• [EXERCISE OBJECTIVE]
All of the data, except its images, should be set down exactly as it appears.

______

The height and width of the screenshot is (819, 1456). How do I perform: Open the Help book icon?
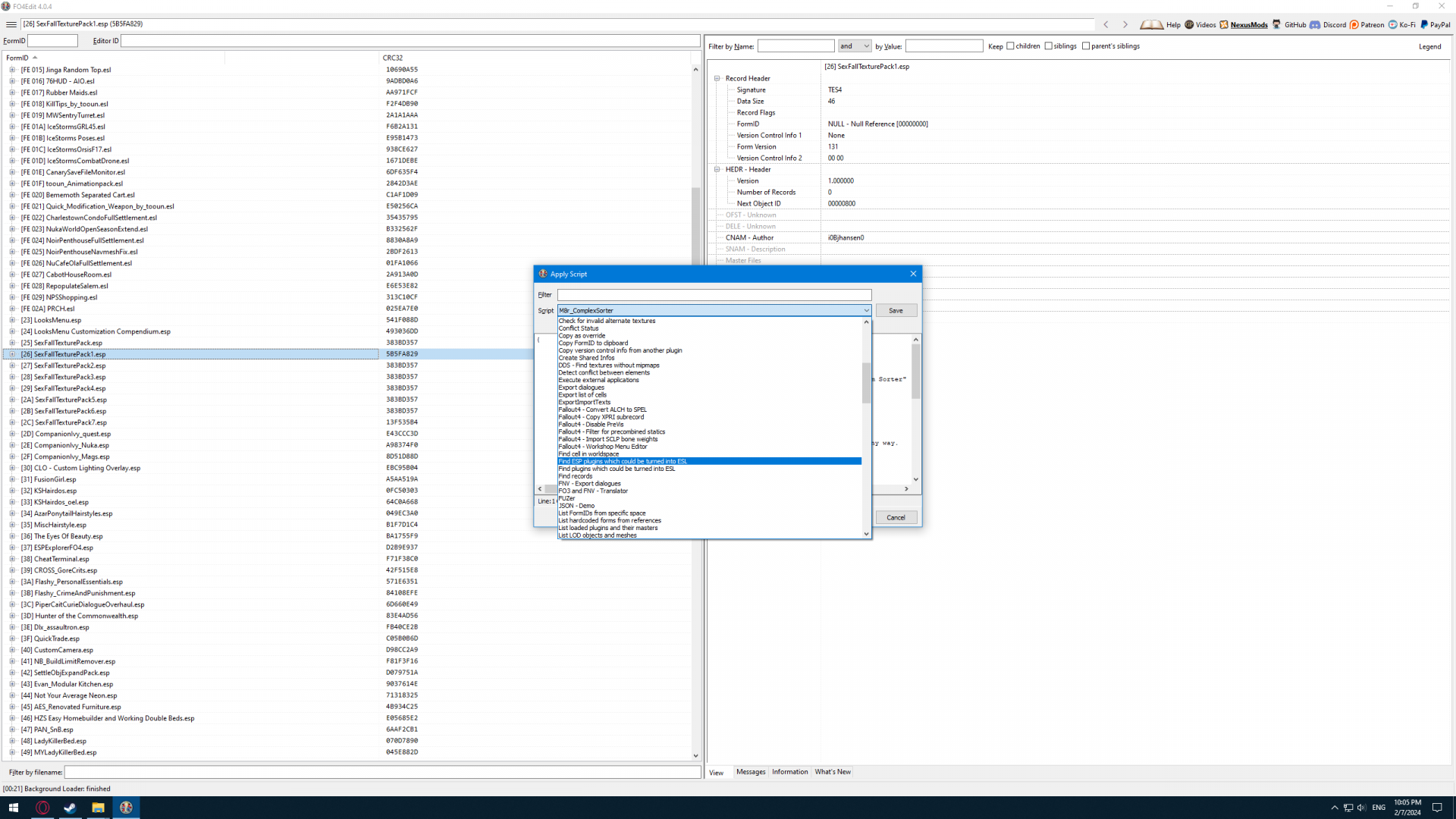1151,24
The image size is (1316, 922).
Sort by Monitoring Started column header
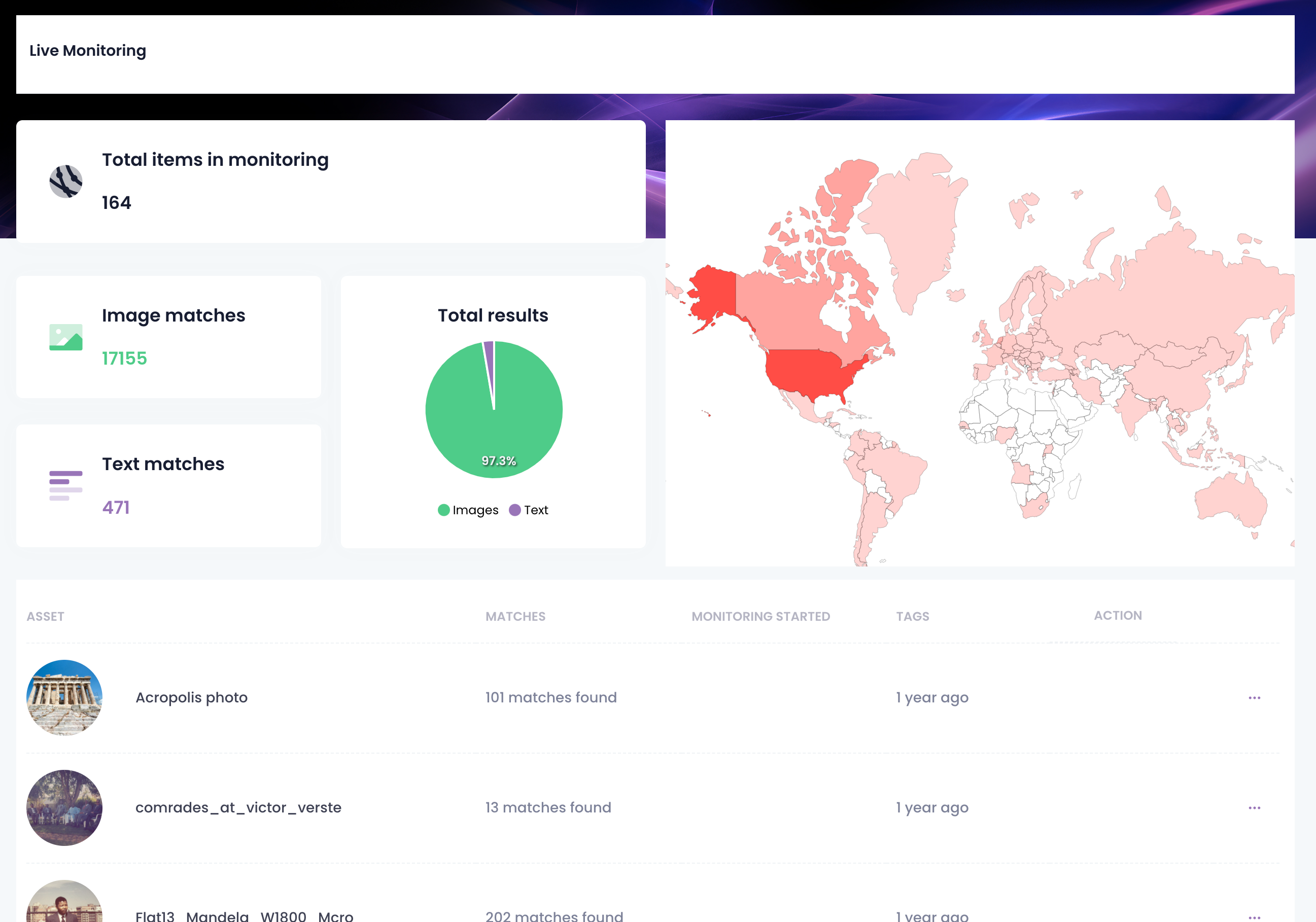click(x=760, y=617)
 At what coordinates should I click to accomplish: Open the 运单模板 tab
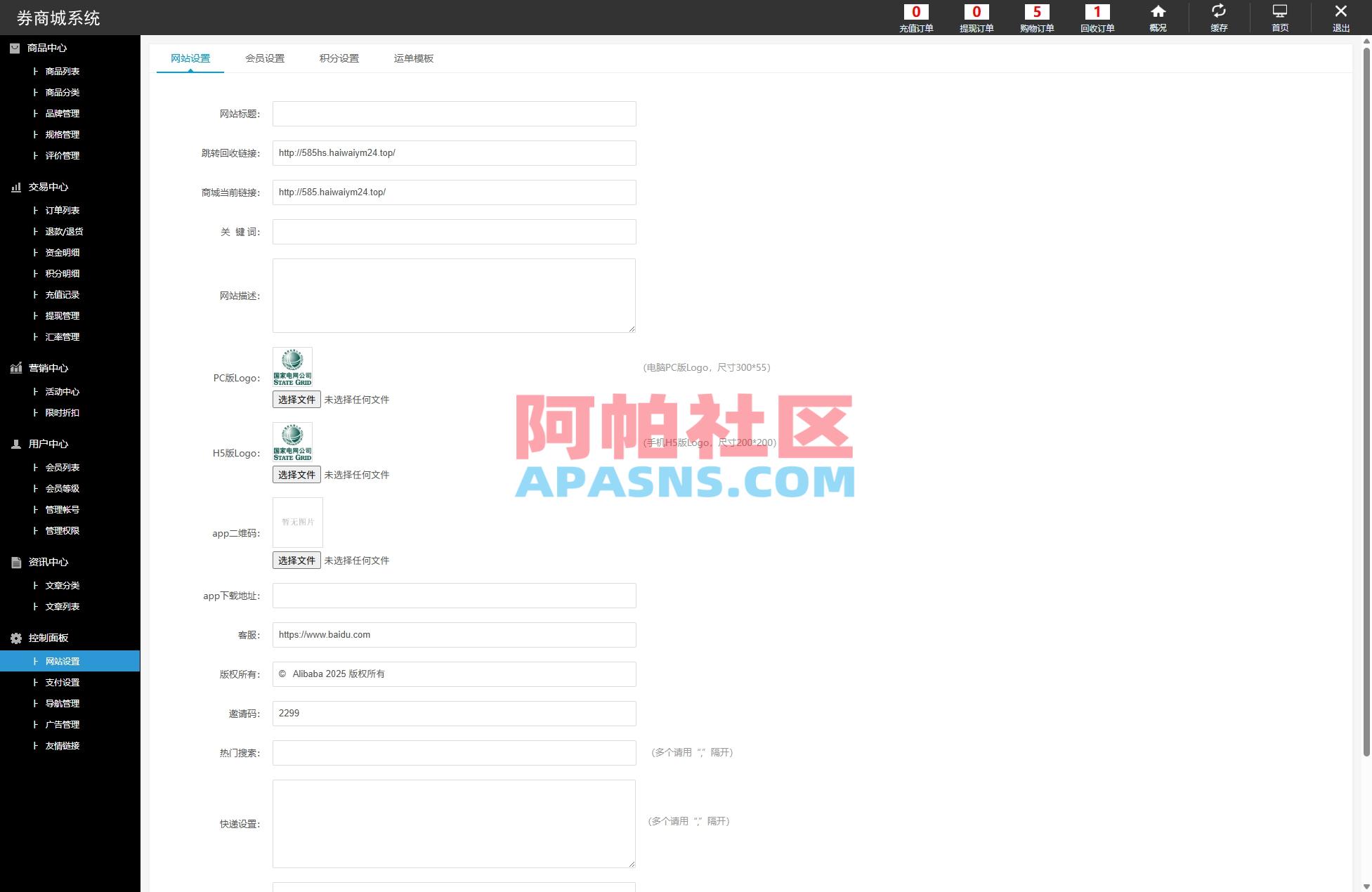pyautogui.click(x=413, y=58)
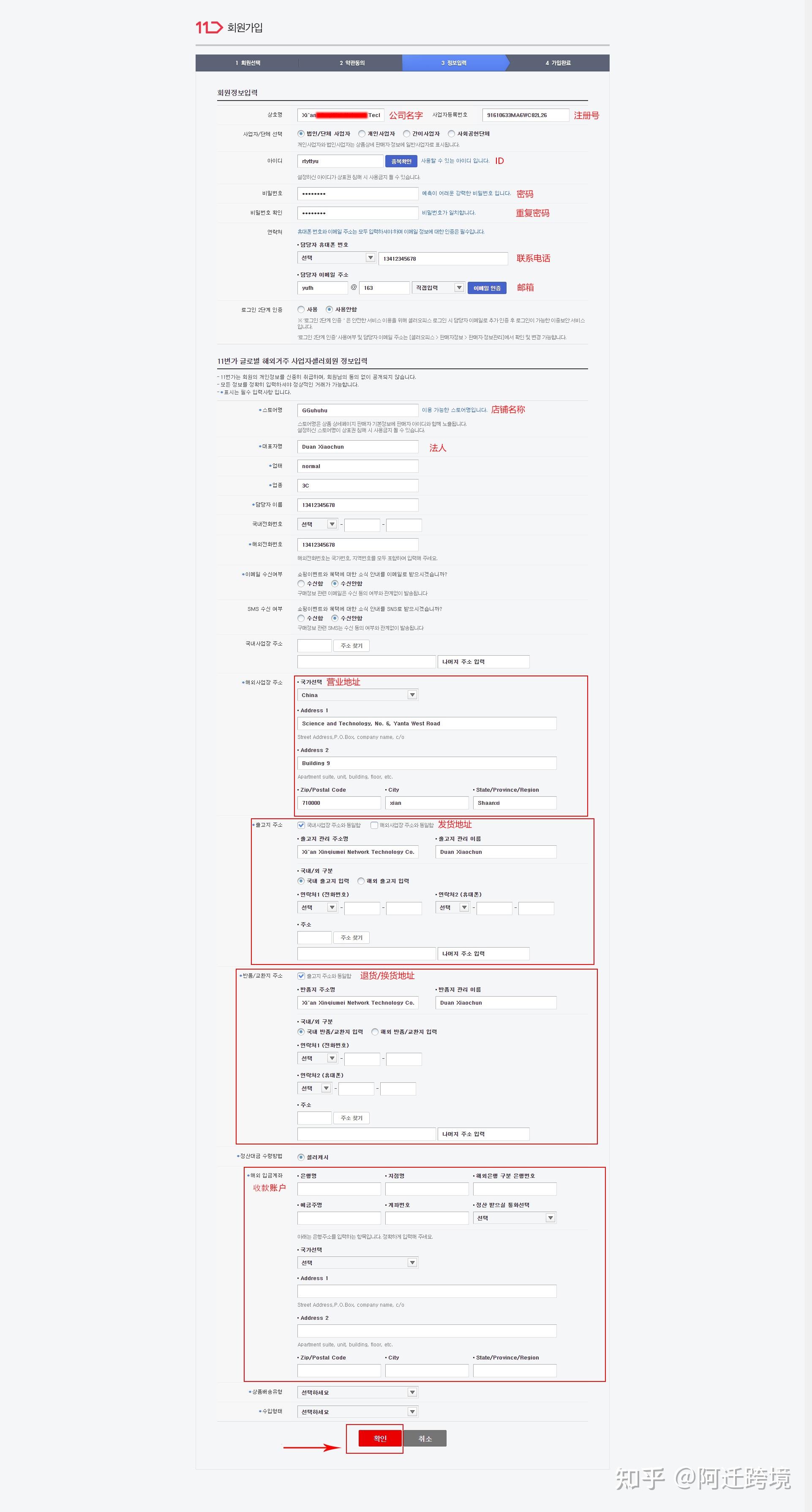
Task: Click blue 이메일 인증 button
Action: pos(487,288)
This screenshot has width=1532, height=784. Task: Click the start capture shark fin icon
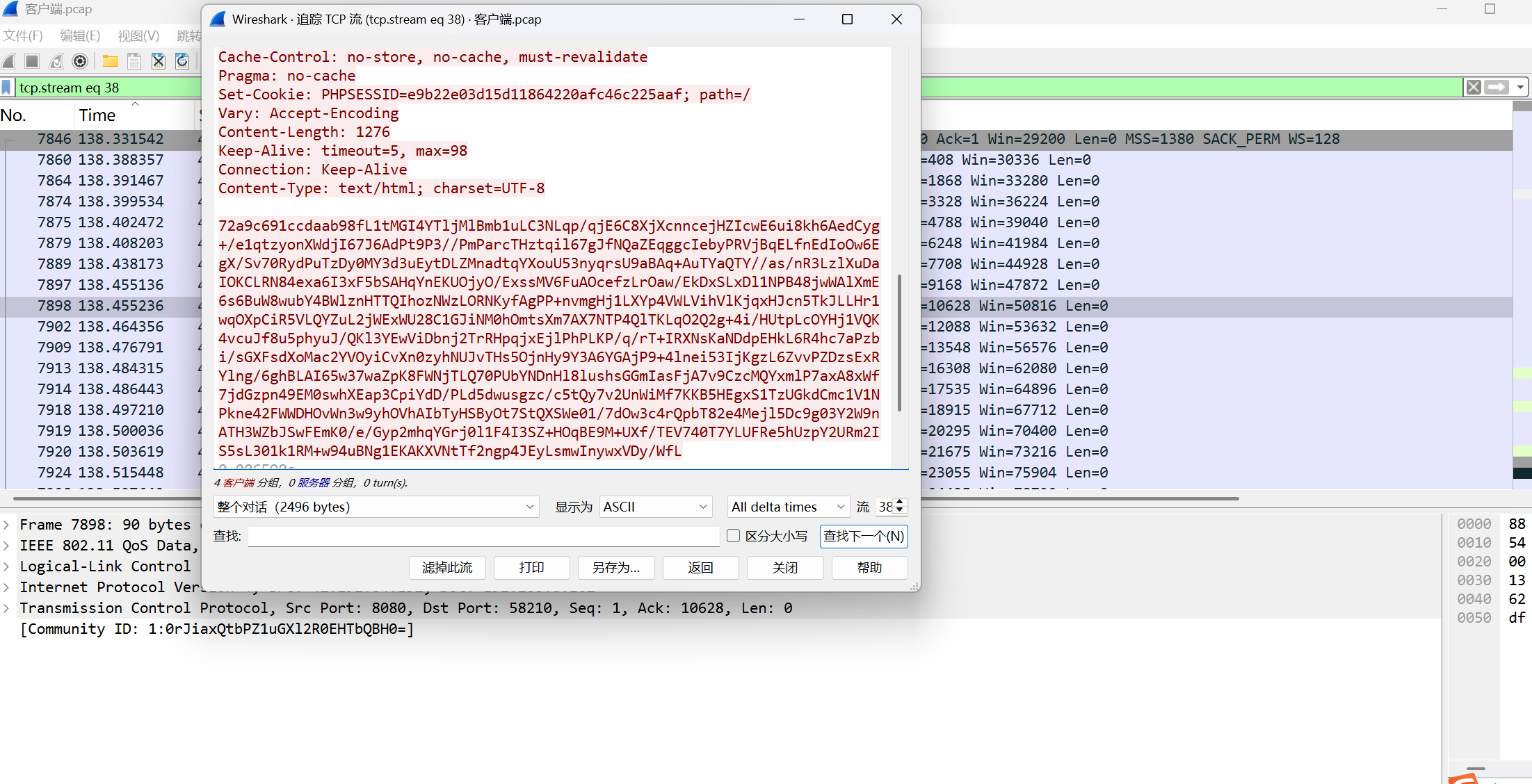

______

• [ANSWER BELOW]
The height and width of the screenshot is (819, 1456). How do I perform: Open the Help book icon?
1151,24
The image size is (1316, 922).
Sort by Monitoring Started column header
click(x=760, y=617)
 At what coordinates should I click to accomplish: Open the 运单模板 tab
pyautogui.click(x=413, y=58)
Task: Click blue 이메일 인증 button
Action: pos(487,288)
This screenshot has width=1532, height=784. Task: Click the start capture shark fin icon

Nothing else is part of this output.